### What to work on
#1 From the dragon fruit article, transcribe the stretch from "The event, co-hosted" through "one million tons.".
#2 List every place that the dragon fruit article names as growing dragon fruit in the Asia Pacific region.
#3 Shorten the paragraph of the dragon fruit article that begins "The event, co-hosted by" and keep its main facts.

### Selected excerpt
⟨

The Vietnam Academy of Agricultural Sciences, in collaboration with the Food and Fertilizer Technology Center for the Asian and Pacific region, co-hosted a seminar in the Mekong Delta province of Tien Giang on September 9 with the purpose of finding ways to increase the competitiveness of dragon fruit products and expand into new export markets.
The event, co-hosted by the Vietnam Academy of Agricultural Sciences and the Food and Fertilizer Technology Center for the Asian and Pacific region, drew close to 100 participants ranging from speakers, scientists, managers, manufacturers, and business representatives from 11 countries from across the Asia Pacific region.
Currently, dragon fruit trees are grown in 20 countries and territories worldwide, and are mainly focused in the Asia Pacific region, including nations such as Vietnam, Thailand, Indonesia, the Philippines, China, Taiwan, and Australia.
In Vietnam, the dragon fruit cultivation area and output rank first throughout Asia with roughly 49,000 hectares and an annual output of over one million tons.

⟩

### Extracted entries
⟨

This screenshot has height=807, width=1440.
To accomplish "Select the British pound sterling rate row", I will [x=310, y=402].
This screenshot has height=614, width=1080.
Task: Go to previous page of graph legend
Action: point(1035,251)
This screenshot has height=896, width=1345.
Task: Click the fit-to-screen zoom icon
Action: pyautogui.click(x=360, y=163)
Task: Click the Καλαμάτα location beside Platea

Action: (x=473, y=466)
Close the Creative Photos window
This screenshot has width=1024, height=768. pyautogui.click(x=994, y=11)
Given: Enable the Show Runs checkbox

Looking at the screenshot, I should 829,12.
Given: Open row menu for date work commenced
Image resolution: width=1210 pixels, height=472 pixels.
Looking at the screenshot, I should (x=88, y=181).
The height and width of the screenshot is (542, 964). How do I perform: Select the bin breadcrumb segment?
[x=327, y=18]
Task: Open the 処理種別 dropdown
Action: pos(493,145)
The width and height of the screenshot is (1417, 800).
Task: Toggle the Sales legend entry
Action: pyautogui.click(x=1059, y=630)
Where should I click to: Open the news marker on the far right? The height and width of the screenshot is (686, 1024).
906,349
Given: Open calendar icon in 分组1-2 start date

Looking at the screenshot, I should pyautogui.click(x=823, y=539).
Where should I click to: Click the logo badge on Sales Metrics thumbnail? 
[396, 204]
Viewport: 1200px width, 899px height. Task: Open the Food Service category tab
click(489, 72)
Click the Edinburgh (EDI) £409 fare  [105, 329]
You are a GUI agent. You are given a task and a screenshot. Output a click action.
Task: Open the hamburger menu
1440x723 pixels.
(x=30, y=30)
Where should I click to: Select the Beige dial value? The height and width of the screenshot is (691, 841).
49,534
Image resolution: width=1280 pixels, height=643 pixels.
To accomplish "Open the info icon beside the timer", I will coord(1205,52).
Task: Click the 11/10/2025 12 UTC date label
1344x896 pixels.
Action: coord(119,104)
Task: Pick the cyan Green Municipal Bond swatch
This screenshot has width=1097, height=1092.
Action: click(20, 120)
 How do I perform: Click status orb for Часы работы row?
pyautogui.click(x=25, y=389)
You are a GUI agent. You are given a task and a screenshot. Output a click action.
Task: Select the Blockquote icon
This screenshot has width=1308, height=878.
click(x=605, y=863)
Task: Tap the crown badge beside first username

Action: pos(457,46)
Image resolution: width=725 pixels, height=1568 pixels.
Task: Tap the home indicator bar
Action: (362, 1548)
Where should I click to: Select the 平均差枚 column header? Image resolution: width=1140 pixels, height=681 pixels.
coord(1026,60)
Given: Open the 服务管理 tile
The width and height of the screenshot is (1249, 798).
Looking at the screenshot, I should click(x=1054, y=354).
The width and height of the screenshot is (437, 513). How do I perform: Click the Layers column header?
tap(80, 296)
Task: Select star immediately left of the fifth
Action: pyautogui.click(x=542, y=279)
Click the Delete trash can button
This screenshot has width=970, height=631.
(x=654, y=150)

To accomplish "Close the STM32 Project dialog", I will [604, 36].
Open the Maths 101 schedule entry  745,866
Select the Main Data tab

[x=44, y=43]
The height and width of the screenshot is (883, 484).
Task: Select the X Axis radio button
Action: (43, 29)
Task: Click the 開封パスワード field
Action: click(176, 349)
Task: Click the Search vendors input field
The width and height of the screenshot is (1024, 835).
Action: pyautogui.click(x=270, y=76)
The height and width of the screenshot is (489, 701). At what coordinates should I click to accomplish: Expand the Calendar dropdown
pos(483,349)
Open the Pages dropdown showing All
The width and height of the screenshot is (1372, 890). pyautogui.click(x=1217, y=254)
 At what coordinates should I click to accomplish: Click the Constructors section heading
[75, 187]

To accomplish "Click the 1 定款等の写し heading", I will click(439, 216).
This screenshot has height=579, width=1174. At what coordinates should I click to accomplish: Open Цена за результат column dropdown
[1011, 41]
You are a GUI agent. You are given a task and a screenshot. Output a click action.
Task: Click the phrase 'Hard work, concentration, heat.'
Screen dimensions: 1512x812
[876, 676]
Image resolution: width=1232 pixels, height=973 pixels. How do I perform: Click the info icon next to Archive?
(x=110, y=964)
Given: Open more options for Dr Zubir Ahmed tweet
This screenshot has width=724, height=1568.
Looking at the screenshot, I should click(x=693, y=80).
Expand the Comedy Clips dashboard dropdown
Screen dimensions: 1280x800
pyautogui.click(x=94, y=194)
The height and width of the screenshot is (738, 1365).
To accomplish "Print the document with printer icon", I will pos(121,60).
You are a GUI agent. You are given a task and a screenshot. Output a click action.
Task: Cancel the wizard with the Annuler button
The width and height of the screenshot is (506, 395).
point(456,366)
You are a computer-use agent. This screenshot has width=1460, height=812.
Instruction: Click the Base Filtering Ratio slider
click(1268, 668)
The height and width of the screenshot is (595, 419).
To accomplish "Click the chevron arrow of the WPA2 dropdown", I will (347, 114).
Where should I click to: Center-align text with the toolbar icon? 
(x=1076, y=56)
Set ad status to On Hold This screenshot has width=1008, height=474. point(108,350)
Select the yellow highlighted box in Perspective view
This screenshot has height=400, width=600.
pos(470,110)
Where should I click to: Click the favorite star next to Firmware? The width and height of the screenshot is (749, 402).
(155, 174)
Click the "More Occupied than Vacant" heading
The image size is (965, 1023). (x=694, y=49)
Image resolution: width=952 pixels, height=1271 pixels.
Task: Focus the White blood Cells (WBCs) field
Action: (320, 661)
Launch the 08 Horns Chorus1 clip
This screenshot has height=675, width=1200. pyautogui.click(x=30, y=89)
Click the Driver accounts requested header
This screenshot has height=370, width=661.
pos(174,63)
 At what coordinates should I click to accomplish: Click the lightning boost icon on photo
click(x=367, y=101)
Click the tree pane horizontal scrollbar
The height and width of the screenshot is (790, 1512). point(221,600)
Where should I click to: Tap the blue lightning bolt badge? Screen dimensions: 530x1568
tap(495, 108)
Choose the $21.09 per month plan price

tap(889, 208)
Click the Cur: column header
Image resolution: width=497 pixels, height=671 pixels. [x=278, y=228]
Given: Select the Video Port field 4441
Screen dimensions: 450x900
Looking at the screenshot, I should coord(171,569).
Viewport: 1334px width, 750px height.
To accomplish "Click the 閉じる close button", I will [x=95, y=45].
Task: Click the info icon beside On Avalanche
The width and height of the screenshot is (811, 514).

⟩

### Solutions below
#1
The event, co-hosted by the Vietnam Academy of Agricultural Sciences and the Food and Fertilizer Technology Center for the Asian and Pacific region, drew close to 100 participants ranging from speakers, scientists, managers, manufacturers, and business representatives from 11 countries from across the Asia Pacific region.
Currently, dragon fruit trees are grown in 20 countries and territories worldwide, and are mainly focused in the Asia Pacific region, including nations such as Vietnam, Thailand, Indonesia, the Philippines, China, Taiwan, and Australia.
In Vietnam, the dragon fruit cultivation area and output rank first throughout Asia with roughly 49,000 hectares and an annual output of over one million tons.

#2
Vietnam
Thailand
Indonesia
the Philippines
China
Taiwan
Australia

#3 The event, co-hosted by the Vietnam Academy of Agricultural Sciences and the Food and Fertilizer Technology Center for the Asian and Pacific region, drew nearly 100 speakers, scientists, managers, manufacturers, and business representatives from 11 Asia Pacific countries.